11.7 Quick Reference Manual

We've read through the code, studied the protocols — now let's assemble all the scattered pieces back into a single blueprint.

This section is essentially a "cheat sheet." The next time you're wandering around the kernel, trying to figure out how a packet actually gets pulled from the NIC into a socket buffer, this sheet will help you quickly pinpoint which function is doing the heavy lifting.

We've organized these methods by protocol, laying out the most important macros and tables for easy reference.

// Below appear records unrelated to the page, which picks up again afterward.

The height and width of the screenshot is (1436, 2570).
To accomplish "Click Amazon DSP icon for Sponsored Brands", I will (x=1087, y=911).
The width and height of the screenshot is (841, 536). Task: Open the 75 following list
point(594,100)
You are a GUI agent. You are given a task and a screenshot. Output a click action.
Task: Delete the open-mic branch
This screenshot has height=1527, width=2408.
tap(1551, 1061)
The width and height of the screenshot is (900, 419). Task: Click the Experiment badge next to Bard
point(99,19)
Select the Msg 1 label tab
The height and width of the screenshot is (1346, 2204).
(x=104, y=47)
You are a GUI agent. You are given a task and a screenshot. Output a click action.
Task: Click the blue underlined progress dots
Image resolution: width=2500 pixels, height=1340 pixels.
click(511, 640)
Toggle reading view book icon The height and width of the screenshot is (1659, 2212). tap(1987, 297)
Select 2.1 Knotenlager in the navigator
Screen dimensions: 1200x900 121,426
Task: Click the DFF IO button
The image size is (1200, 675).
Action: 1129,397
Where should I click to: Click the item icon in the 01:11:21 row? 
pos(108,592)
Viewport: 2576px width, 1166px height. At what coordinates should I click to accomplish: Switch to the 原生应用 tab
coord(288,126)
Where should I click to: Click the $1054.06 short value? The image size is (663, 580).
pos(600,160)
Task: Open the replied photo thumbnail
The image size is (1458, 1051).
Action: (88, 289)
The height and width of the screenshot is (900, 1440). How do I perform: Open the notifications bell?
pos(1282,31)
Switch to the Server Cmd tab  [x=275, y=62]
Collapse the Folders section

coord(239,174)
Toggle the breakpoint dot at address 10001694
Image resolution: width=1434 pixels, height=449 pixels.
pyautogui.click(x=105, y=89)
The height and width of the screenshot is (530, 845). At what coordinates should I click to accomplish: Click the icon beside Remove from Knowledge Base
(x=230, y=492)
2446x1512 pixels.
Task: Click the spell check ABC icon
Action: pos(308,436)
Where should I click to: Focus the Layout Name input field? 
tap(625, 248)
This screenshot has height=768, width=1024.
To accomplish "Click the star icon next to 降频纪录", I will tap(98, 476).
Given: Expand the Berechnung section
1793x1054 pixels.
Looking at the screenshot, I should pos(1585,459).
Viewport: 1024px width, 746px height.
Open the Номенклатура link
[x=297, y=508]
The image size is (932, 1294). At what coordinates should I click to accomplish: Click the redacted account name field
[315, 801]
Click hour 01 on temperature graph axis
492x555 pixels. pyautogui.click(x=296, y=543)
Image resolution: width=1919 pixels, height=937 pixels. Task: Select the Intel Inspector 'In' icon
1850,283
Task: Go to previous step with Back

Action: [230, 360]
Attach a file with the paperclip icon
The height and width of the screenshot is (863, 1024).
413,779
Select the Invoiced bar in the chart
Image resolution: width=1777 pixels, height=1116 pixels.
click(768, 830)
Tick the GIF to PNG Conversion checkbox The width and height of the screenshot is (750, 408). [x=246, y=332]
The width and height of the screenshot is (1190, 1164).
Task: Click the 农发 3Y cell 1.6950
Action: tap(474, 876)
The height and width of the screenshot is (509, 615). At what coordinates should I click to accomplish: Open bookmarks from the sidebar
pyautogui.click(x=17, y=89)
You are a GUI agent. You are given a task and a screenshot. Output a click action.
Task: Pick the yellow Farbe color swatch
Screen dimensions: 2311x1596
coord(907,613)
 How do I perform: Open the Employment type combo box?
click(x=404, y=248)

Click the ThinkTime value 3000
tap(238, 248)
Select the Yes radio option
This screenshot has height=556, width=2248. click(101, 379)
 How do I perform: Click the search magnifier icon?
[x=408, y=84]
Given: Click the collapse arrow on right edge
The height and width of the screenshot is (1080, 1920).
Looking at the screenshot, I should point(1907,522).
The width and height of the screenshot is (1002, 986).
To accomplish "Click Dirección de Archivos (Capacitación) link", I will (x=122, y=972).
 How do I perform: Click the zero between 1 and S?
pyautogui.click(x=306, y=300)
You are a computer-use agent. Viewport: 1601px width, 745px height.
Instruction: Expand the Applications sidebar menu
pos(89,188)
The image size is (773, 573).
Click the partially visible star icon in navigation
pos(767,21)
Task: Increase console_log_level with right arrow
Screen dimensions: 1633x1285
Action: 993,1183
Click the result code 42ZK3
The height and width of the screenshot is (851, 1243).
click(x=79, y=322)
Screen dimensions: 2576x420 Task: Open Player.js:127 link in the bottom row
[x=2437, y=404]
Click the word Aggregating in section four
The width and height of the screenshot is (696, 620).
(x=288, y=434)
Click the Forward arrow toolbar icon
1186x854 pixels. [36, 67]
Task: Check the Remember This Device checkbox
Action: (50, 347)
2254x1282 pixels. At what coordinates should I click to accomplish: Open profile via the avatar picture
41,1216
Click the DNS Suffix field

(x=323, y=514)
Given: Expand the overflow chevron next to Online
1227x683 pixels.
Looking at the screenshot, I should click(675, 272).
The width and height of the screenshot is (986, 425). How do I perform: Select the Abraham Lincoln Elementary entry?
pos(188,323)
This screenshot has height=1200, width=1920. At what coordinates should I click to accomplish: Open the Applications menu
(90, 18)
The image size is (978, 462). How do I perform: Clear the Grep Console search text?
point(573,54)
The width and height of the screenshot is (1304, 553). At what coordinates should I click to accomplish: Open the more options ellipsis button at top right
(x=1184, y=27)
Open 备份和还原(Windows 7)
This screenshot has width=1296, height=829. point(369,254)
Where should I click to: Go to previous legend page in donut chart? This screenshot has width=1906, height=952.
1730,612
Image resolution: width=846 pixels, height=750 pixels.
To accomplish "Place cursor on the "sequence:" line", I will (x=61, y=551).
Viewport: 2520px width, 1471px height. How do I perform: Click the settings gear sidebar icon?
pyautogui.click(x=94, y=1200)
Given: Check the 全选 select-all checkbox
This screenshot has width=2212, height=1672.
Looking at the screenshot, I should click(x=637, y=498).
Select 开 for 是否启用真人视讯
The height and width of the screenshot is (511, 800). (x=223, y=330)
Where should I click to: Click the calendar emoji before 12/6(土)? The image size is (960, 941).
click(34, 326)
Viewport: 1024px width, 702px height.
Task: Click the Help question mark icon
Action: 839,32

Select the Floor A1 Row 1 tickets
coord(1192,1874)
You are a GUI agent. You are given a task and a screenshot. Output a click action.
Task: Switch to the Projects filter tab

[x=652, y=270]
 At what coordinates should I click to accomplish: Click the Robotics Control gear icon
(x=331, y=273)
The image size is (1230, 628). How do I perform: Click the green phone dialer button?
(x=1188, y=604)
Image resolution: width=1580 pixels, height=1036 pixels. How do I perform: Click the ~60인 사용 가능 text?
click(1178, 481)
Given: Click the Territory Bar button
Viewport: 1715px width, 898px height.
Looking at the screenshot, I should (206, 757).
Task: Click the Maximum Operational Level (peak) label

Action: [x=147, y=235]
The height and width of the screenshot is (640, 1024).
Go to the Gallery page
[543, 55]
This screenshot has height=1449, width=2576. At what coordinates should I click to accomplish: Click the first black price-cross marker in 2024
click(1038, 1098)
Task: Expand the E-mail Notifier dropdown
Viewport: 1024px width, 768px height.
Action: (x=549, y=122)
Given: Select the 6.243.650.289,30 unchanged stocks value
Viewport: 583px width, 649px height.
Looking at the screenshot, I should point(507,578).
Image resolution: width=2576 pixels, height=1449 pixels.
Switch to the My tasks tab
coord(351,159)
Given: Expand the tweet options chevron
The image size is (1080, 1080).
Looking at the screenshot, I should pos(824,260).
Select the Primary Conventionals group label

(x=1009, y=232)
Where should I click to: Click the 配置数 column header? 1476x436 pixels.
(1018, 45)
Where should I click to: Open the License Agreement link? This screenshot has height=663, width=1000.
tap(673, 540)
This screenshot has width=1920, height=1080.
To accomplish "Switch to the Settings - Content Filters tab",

Core Method Quick Reference

This isn't an exhaustive list — it's the "axles" that truly drive the protocol machinery.

Generic Socket Operations

These handle the socket's own lifecycle and generic attributes. Whether it's TCP, UDP, or DCCP, they all pass through these gates.

  • int sock_create(int family, int type, int protocol, struct socket **res); This is the kernel-side projection of the user-space socket() system call. It does two things: a sanity check (verifying the family and type are valid), and calling sock_alloc() to allocate a struct socket, followed by invoking the protocol family's create method. For IPv4, that's inet_create(). Without this step, nothing else that follows is possible.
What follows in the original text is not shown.